AUTHOR=Oscar Breland G. , Zhu Liangdong , Wolfendeen Hayati , Rozanov Nikita D. , Chang Alvin , Stout Kenneth T. , Sandwisch Jason W. , Porter Joseph J. , Mehl Ryan A. , Fang Chong
TITLE=Dissecting Optical Response and Molecular Structure of Fluorescent Proteins With Non-canonical Chromophores
JOURNAL=Frontiers in Molecular Biosciences
VOLUME=7
YEAR=2020
URL=https://www.frontiersin.org/journals/molecular-biosciences/articles/10.3389/fmolb.2020.00131
DOI=10.3389/fmolb.2020.00131
ISSN=2296-889X
ABSTRACT=
Tracking the structural dynamics of fluorescent protein chromophores holds the key to unlocking the fluorescence mechanisms in real time and enabling rational design principles of these powerful and versatile bioimaging probes.

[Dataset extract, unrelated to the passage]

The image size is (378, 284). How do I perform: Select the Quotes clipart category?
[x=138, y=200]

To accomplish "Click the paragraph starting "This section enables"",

By combining recent chemical biology and ultrafast spectroscopy advances, we prepared the superfolder green fluorescent protein (sfGFP) and its non-canonical amino acid (ncAA) derivatives with a single chlorine, bromine, and nitro substituent at the ortho site to the phenolate oxygen of the embedded chromophore, and characterized them using an integrated toolset of femtosecond transient absorption and tunable femtosecond stimulated Raman spectroscopy (FSRS), aided by quantum calculations of the vibrational normal modes. A dominant vibrational cooling time constant of ~4 and 11 ps is revealed in Cl-GFP and Br-GFP, respectively, facilitating a ~30 and 12% increase of the fluorescent quantum yield vs. the parent sfGFP. Similar time constants were also retrieved from the transient absorption spectra, substantiating the correlated electronic and vibrational motions on the intrinsic molecular timescales. Key carbon-halogen stretching motions coupled with phenolate ring motions of the deprotonated chromophores at ca. 908 and 890 cm−1 in Cl-GFP and Br-GFP exhibit enhanced activities in the electronic excited state and blue-shift during a distinct vibrational cooling process on the ps timescale. The retrieved structural dynamics change due to targeted site-specific halogenation of the chromophore thus provides an effective means to design new GFP derivatives and enrich the bioimaging probe toolset for life and medical sciences.